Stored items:
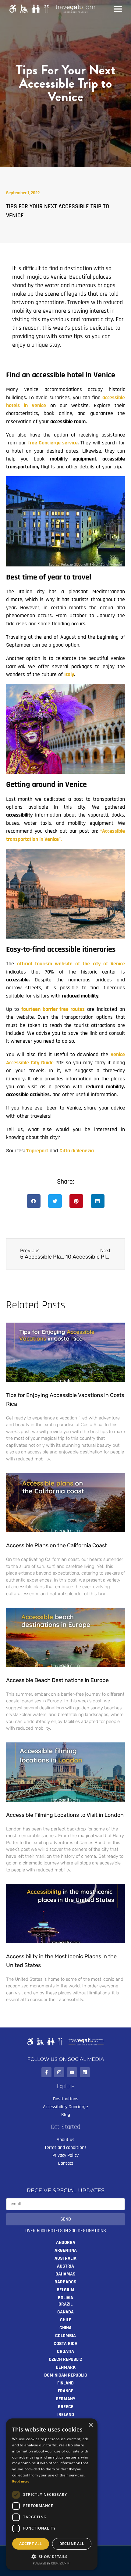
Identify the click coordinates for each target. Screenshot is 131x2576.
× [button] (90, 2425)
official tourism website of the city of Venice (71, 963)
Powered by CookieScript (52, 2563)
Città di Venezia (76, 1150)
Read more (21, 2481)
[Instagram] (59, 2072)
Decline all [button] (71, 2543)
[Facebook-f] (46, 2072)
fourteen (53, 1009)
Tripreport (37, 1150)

---

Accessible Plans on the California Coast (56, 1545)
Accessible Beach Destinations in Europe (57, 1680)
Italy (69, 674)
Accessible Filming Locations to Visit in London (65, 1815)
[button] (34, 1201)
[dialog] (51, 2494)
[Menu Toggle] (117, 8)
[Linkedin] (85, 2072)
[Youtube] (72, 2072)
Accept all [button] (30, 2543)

● **TASK PROMPT**
Within the records, filter for lines that contain the word "Accessible" and show each one.

● **TASK ANSWER**
Accessible Plans on the California Coast (56, 1545)
Accessible Beach Destinations in Europe (57, 1680)
Accessible Filming Locations to Visit in London (65, 1815)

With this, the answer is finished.